__Direction__. Please copy the entries word for word, starting at the line that contains "The height and width of the screenshot is (751, 1568)." and ending at the line that contains "click(x=94, y=99)", with both of those lines included.

>> begin

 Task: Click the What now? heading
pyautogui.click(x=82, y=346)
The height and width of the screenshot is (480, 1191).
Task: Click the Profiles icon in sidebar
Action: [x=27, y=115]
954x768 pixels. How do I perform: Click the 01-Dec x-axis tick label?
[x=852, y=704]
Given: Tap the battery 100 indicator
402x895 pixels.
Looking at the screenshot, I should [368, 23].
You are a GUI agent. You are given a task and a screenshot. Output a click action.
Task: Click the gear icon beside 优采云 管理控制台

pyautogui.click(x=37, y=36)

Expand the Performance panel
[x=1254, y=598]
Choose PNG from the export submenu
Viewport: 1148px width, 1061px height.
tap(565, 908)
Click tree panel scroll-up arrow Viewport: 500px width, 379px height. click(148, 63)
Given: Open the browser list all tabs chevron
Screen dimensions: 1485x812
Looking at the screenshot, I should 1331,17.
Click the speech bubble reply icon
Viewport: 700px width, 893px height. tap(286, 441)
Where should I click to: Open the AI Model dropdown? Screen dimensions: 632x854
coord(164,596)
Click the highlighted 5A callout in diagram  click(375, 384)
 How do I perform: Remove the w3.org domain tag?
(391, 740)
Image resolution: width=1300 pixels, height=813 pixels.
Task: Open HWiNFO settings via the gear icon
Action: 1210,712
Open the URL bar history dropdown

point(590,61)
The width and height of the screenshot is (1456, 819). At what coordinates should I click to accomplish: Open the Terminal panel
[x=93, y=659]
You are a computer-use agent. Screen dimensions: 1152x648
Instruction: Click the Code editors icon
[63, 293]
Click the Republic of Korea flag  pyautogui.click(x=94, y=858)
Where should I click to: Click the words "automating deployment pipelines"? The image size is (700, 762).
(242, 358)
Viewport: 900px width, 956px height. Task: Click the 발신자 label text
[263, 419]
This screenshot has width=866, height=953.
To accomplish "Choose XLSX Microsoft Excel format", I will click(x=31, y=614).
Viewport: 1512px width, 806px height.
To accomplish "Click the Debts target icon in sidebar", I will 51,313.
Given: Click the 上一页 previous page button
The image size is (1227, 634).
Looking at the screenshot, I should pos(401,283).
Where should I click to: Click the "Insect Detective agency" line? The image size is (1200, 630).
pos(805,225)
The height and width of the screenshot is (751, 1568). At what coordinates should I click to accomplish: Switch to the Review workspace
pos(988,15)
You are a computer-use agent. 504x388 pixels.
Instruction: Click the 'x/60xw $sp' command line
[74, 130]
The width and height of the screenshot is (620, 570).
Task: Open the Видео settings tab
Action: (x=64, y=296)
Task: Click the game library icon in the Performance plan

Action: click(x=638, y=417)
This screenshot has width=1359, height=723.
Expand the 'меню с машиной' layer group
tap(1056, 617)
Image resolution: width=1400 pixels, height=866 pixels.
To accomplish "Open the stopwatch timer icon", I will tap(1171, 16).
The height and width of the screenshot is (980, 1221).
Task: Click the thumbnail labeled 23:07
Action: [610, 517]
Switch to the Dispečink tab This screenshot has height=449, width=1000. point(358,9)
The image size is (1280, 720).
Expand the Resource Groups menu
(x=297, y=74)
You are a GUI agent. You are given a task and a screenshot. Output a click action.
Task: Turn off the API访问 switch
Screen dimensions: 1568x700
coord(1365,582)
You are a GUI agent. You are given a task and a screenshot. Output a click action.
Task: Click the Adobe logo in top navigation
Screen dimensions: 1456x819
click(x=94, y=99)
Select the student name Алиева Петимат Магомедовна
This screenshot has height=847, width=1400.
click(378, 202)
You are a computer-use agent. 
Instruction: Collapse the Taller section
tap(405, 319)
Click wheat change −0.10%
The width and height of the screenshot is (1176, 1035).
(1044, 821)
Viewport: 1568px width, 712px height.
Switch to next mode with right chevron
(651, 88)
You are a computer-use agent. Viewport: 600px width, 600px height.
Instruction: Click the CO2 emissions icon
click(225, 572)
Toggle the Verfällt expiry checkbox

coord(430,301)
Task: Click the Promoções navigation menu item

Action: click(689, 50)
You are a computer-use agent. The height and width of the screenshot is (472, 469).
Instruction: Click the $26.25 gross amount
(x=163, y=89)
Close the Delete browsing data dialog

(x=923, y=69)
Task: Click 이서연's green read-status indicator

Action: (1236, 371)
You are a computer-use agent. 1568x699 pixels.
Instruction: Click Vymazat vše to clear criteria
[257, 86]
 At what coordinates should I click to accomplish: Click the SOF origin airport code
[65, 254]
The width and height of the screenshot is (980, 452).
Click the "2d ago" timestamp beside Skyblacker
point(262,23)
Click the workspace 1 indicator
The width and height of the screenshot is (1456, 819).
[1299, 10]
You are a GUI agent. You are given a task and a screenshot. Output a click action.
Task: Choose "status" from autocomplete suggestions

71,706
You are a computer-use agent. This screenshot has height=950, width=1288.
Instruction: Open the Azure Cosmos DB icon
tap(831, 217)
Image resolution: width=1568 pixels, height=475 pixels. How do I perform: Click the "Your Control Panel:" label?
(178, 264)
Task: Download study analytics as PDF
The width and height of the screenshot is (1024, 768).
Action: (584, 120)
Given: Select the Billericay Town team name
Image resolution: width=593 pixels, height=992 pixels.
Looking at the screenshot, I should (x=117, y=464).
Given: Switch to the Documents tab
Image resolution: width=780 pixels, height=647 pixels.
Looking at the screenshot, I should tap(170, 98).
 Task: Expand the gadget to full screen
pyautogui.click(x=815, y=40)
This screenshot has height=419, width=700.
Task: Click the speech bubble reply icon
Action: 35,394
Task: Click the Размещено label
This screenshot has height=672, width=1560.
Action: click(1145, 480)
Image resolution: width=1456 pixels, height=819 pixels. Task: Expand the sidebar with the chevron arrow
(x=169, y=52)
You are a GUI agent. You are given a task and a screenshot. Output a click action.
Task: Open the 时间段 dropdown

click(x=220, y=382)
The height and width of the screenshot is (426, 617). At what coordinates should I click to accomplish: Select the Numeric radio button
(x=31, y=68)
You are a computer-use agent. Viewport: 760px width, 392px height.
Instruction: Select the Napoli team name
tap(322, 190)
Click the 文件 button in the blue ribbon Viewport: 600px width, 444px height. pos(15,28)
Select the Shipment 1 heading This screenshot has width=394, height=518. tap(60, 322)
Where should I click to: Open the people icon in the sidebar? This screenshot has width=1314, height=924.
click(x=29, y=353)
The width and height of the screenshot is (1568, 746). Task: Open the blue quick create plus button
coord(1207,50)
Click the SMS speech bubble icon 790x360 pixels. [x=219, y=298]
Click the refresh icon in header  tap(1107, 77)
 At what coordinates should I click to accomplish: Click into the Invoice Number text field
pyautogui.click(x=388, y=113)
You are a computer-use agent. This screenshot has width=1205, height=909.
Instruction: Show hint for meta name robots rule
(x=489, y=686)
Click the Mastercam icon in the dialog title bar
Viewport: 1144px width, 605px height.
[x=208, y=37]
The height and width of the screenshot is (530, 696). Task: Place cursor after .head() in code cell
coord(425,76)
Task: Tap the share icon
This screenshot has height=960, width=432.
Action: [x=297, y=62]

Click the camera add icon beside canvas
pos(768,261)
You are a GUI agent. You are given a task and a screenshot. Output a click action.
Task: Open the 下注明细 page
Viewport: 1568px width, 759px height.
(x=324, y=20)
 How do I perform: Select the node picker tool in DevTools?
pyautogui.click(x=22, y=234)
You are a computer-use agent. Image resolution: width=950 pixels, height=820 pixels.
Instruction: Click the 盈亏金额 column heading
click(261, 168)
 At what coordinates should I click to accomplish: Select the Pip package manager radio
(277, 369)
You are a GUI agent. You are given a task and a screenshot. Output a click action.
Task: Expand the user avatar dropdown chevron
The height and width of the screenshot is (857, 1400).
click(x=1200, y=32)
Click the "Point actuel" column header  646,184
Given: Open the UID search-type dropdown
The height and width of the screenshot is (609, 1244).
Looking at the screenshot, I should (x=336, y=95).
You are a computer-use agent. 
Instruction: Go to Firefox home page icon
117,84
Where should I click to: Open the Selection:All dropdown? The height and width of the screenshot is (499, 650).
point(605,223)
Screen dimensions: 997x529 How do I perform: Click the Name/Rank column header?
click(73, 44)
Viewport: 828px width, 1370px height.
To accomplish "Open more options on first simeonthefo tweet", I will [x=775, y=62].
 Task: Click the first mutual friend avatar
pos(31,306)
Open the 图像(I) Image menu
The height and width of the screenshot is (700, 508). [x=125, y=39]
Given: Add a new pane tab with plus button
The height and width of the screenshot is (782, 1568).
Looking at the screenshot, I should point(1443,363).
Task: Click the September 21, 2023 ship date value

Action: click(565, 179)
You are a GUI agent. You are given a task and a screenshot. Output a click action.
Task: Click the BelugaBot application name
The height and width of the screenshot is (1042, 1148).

>> end

__Expected answer__.
The height and width of the screenshot is (751, 1568). At what coordinates should I click to accomplish: Switch to the Review workspace
pos(988,15)
You are a computer-use agent. 504x388 pixels.
Instruction: Click the 'x/60xw $sp' command line
[74, 130]
The width and height of the screenshot is (620, 570).
Task: Open the Видео settings tab
Action: (x=64, y=296)
Task: Click the game library icon in the Performance plan

Action: click(x=638, y=417)
This screenshot has width=1359, height=723.
Expand the 'меню с машиной' layer group
tap(1056, 617)
Image resolution: width=1400 pixels, height=866 pixels.
To accomplish "Open the stopwatch timer icon", I will tap(1171, 16).
The height and width of the screenshot is (980, 1221).
Task: Click the thumbnail labeled 23:07
Action: [610, 517]
Switch to the Dispečink tab This screenshot has height=449, width=1000. point(358,9)
The image size is (1280, 720).
Expand the Resource Groups menu
(x=297, y=74)
You are a GUI agent. You are given a task and a screenshot. Output a click action.
Task: Turn off the API访问 switch
Screen dimensions: 1568x700
coord(1365,582)
You are a GUI agent. You are given a task and a screenshot. Output a click action.
Task: Click the Adobe logo in top navigation
Screen dimensions: 1456x819
click(x=94, y=99)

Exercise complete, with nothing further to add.